Дворник положил книгу обратно на стол и скрестил руки:
— Теперь, что касается убийства Небижчика… Когда я вчера вернулся домой и предался размышлениям, я обратил внимание на кучу окружающих меня нелепостей. На эту дурацкую беззвучную лиру. На книжку с идиотским названием «Влажная ноздря брюнетки» и с мумией таракана Сумарокова меж страниц. На этот постоянно падающий на бок холодильник, на котором я постоянно лежу, хотя холодильники не предназначены для лежания. На дождевого червяка, живущего в салатнице и почему-то названного Робеспьером. На другие нелепости и курьёзы, увиденные и услышанные мною вчера… Окружающее показалось мне каким-то театром абсурда. И такое количество курьёзов натолкнуло меня на мысль: тут что-то не так! Чтобы разобраться в абсурде, нормальное, традиционное мышление не годится! Тут надо мыслить где-то нетрадиционно, где-то нестандартно, даже где-то абсурдно. И я стал мыслить нестандартно. Разве может быть столько курьёзов, столько нелепостей, столько абсурда в нормальной, реальной жизни, мыслил я. Чего стоит один только субъект, писающий с броневика! В реальной жизни такой концентрации нелепостей, такого сгустка курьёзов быть не может, подумал я. И тогда я напряг всю свою интуицию, аж до посинения… А ты ж знаешь, какая у меня интуиция, почти безошибочная… Ну, случай с лирой не в счёт. И вот напряг я её, не лиру, а интуицию, и она мне вдруг ка-ак подсказала…
— Что?!! — взвился Захар Захарович.
— Что я, а также ты, а также укокошенный Небижчик, а также милиционеры Переплюньпаркан, Жужжалов, Достоевский, и Зильберкукин, а также художники Иванов, Петров, и Сидоров, а также неизвестный шляпно-портфельно-очкастый тип, подбивший мне нынче на улице глаз, что все мы являемся персонажами рассказа «Кто укокошил натурщика?»; рассказа, который сейчас сочиняет некий графоман; да, всего лишь персонажами и не более того; что всех нас придумал этот графоман; что мы существуем не в реальном мире, а в мире, так сказать виртуальном, имеющем место лишь в воображении этого графомана!
— Во как! — изумился Захар Захарович.
— А раз натурщик Небижчик, как и мы все, — персонаж рассказа «Кто укокошил натурщика?», значит, его убил… Ну, соображай!
— Значит, его убил сам автор рассказа «Кто укокошил натурщика?»! — догадался персонаж Полуящиков.
— Он самый, душегуб! — кивнул персонаж Нышпорка. — Если бы он не насовал в свой рассказ столько нелепостей, курьёзов, странностей, я бы, может, ни о чём и не догадался.
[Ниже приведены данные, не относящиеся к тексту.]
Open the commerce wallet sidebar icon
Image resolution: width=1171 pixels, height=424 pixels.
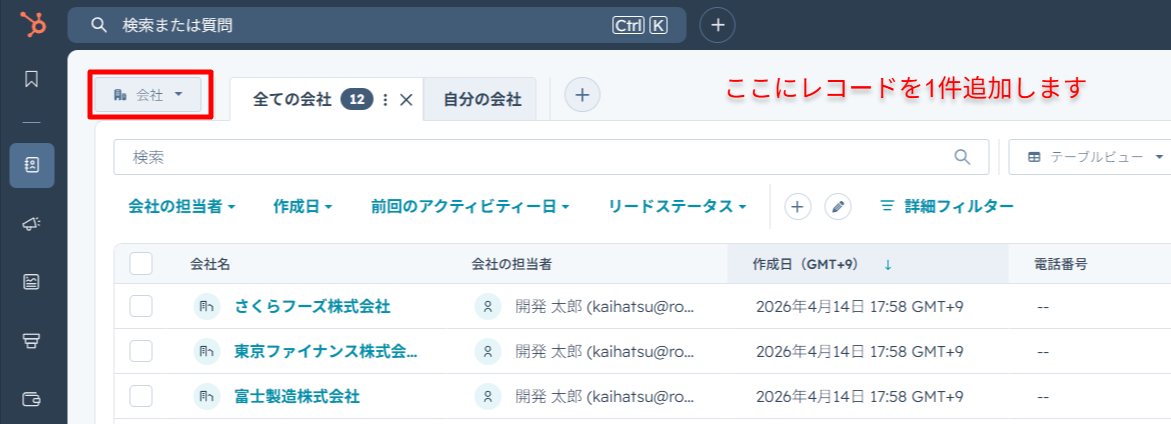32,399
Если бы этот рассказ был солидным, серьёзным, одним словом, нормальным, то и я бы мыслил серьёзно, стандартно, и в результате такого нормального мышления пришёл бы к выводу, что Небижчика убил либо Иванов, либо Петров, либо Сидоров, либо ещё кто-то из нас, персонажей, как это обычно бывает в солидных детективных произведениях. Но своей несерьёзностью, своим литературным шутовством автор сам подбил меня на нестандартное и где-то несерьёзное мышление, в результате которого я и разоблачил этого автора-убийцу! Автор ещё может свалить это убийство на кого-то из нас так же, как Достоевский — не милиционер, а писатель, — укокошив старушку, свалил это на Раскольникова; Тургенев, укокошив Муму, свалил это на Герасима; Толстой, укокошив Анну Каренину, свалил это на неё саму; Пушкин, укокошив Ленского, свалил это на Онегина; Шекспир, укокошив Дездемону, свалил это на Отелло… Но на кого бы ни свалил убийство Небижчика автор рассказа «Кто укокошил натурщика?», я теперь уверен, что убийца сам автор! И глаз мне нынче подбил именно автор рассказа «Кто укокошил натурщика?», ведь тот шляпно-портфельно-очкастый тип был всего лишь марионеткой в авторских руках!